Alongside accelerating sales of already existing technology, the 80 Day Race aims to inspire clean tech innovation and to bring forward new low carbon transport solutions — something Manders feels motorsport is failing to achieve. "The first premise of motorsports was always what you develop in motorsports was something that would emerge in [production] vehicles 10, 15 years down the line," he said. "What motorsport is now focusing on is improving fossil fuel technology that is in effect going to be phased out over a relatively short period of time. I think motorsports is definitely lacking in the development of new technology that will trickle down for everyday use at this stage."

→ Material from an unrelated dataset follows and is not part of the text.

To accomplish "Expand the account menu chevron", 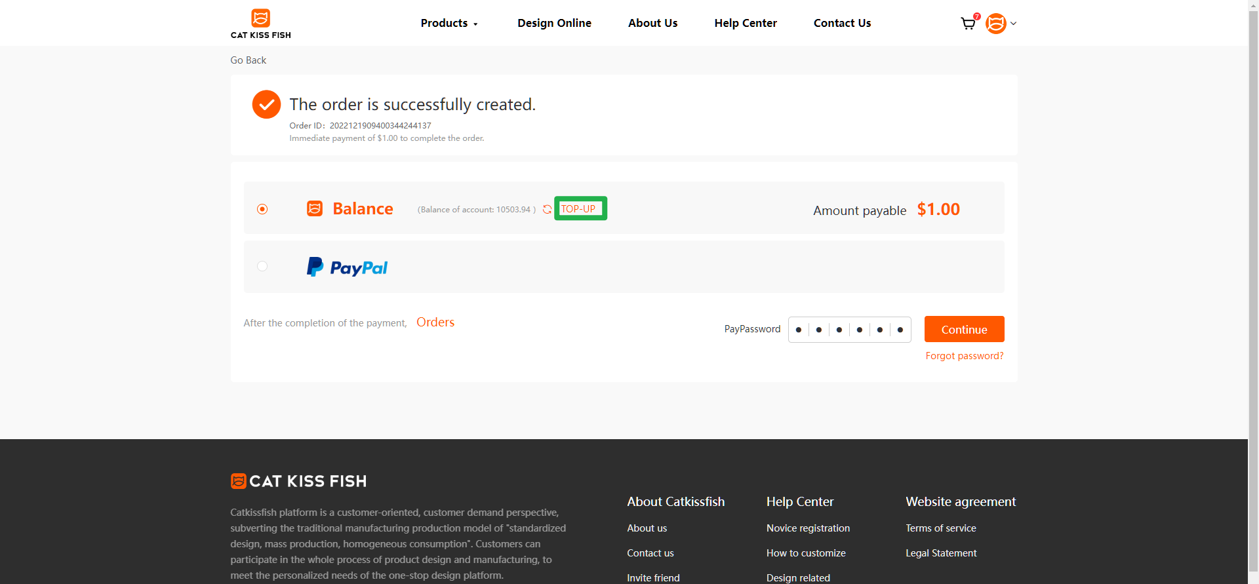I will 1014,24.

In its bid for credibility, 80 Day Race has signed up a range of ambassadors, including Spanish adventurer and entrepreneur Albert Bosch, who is trying to complete the Paris-Dakar rally in an electric vehicle; British actor and e-mobility specialist Robert Llewellyn; electric aviation pioneer Erik Lindbergh; and three-time Dakar Rally winner and former race director Hubert Auriol. Some of these ambassadors are also readying teams, Manders hinted.

But there is still much to do to meet the planned April 2016 start date, an aspiration Manders admitted "gets less realistic by the month." The main issue is finalizing host cities, which then will enable organizers to sort out the accompanying exhibitions and the troublesome, but necessary filming permits — all teams will be accompanied by a TV crew with the race produced by the same people who filmed Ewan McGregor and Charley Boorman's 2004 Long Way Round voyage. Sponsors also are being sought, hence the appeals to today's business pioneers — Gates, Ellison, Woodman and company.

Manders accepts many will be skeptical about the idea. But he pointed out the whole premise of Verne's novel is that no one believes Phileas Fogg can set off from the Reform Club in London and return 80 days later having circumnavigated the globe.

"Everyone in the book is betting against him — and it's exactly the same now," Manders said. "A huge amount of people always resist change because they fear the unknown and think only of limitations rather than possibilities. Pioneers distinguish themselves by taking that leap.

"So yes, it's going to be difficult. Yes, it's going to be a dream — but so was reaching the source of the Nile; so was getting to the top of Mount Everest."

People know low emission cars are cheap to run and better for the environment, but the sector is crying out for something truly exciting to rally around. Perhaps the 80 Day Race can be that lightning rod. Over to you, Bill.